Of course, these overachievers spoiled the dream. Last night, I realized what I realize at some point every year: I hate baseball. I hate watching it most of the time, because the result’s too important. If a win doesn’t provide an instant upgrade in the team’s chances (think a win over Chicago or Milwaukee), it’s very difficult to enjoy, since the next game is there immediately. Last night, the Cards won what should have been a thrilling game – homeruns from Ankiel and Ludwick (a moonshot, by the way), pitching out of jams, and a ninth inning save for Franklin facing Utley, Howard, and Burrell. I mean, what’s not to like?
Well, Chicago and Milwaukee had taken early leads, so the outcome of the game was basically a fight to keep what we already had. Franklin’s command issues, an alarming inability to get on base against good pitching…….all of this was perversely more relevant to what would happen over the next 2 1/2 months than to what was actually happening at the moment, which was a Cardinal victory. My father is sitting there, relishing the outs, and I’m thinking “shitty changeup……falling behind to Werth is a really bad idea……how the hell will we keep winning with seven baserunners in an entire game……five walks per nine with an ERA under three is unsustainable…..”

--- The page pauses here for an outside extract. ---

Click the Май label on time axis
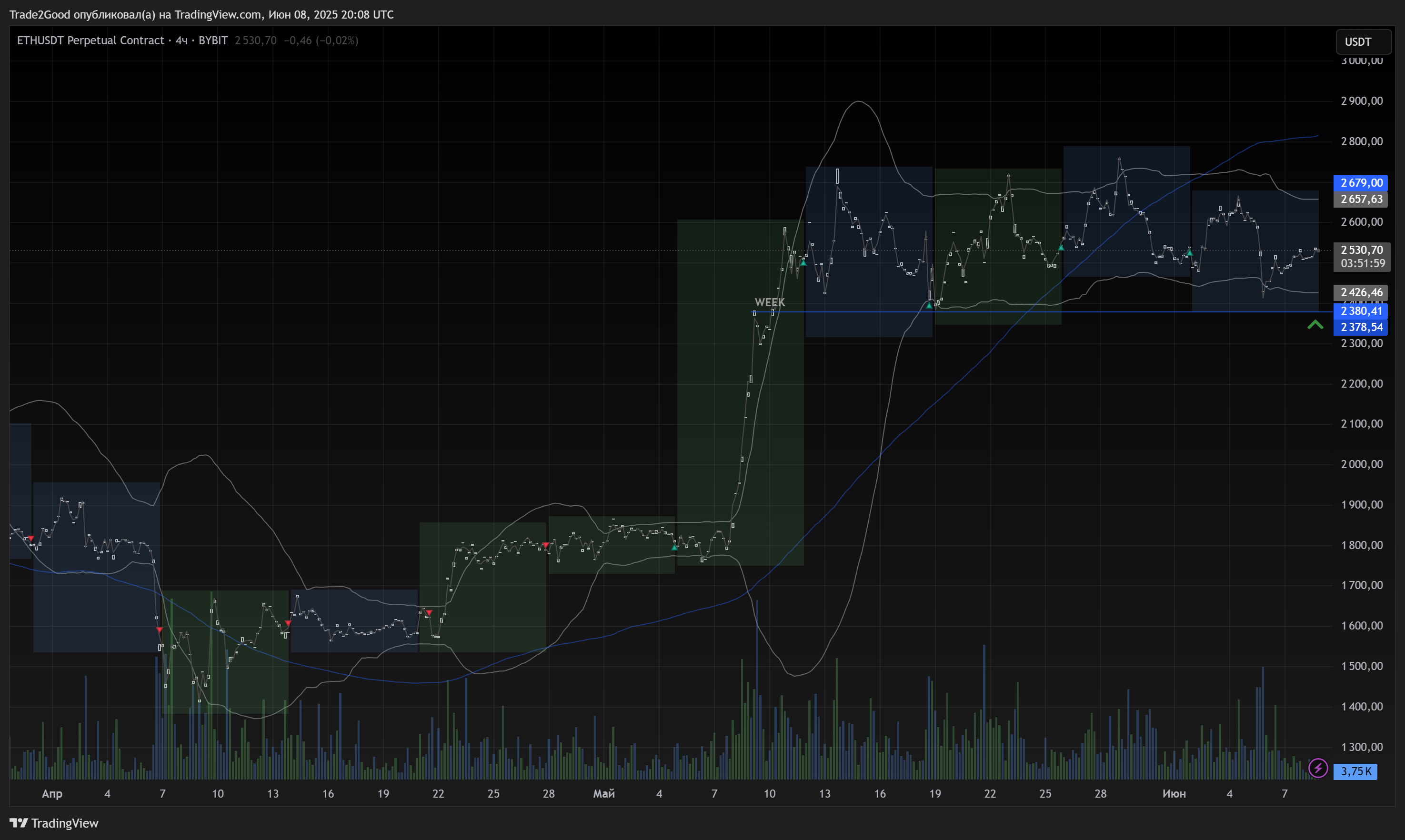The height and width of the screenshot is (840, 1405). point(603,794)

Sometimes, I like watching baseball. I like watching the Cards with a safe lead (say, seven to nine runs) and a dominating pitching performance. I can even enjoy baseball when the Cards are way behind and something good happens. But when the result matters, it’s pure misery, and I’ll never be happy as long as they matter.
So, for the rest of my life, I’ll be chasing my white whale, the only thing I’ve ever really cared about. An eleventh World Series for the greatest baseball town in the world, and a free ticket to feel no pain until the next season’s Opening Day. It was worth it in 2006, and maybe sometime in the next decade it will be worth it again.
July 12, 2008 at 4:39 pm
You summed up the feeling well, alas. I just know the Braves are going to do the same thing to me this year that they did last – come out playing well early, have a terrible June, mediocre July, stage a mini-comeback in August (getting within 2 games, or so), only to fold in the middle of September.
It really prevents me from enjoying the season. I can’t just sit back and watch the young guys, because they refuse to actually fall out of the race. But I can’t get excited over wins, either, because they sit at 5-8 games out even after the W.
It’s really the worst place to be.
And, yet, I keep coming back for more.
July 12, 2008 at 4:40 pm
By the way, I may take you up on the guest post sometime. I have some pretty strong feelings on the Favre situation, so if I can gather them into a coherent discourse, I’ll send it your way.
July 13, 2008 at 9:54 pm
Yep, there’s no mistress any more cruel than this one. Saturday night was terrible, today was just OK. It’s like being married to someone, but never really enjoying their company.
But there are those days that make it all worth it. And plus, as long as you care more about baseball than your own life, none of your failures ever matter
Send me a PM on TLS – I’ll set up an account for you on the blog and you can just post whenever, whatever you want.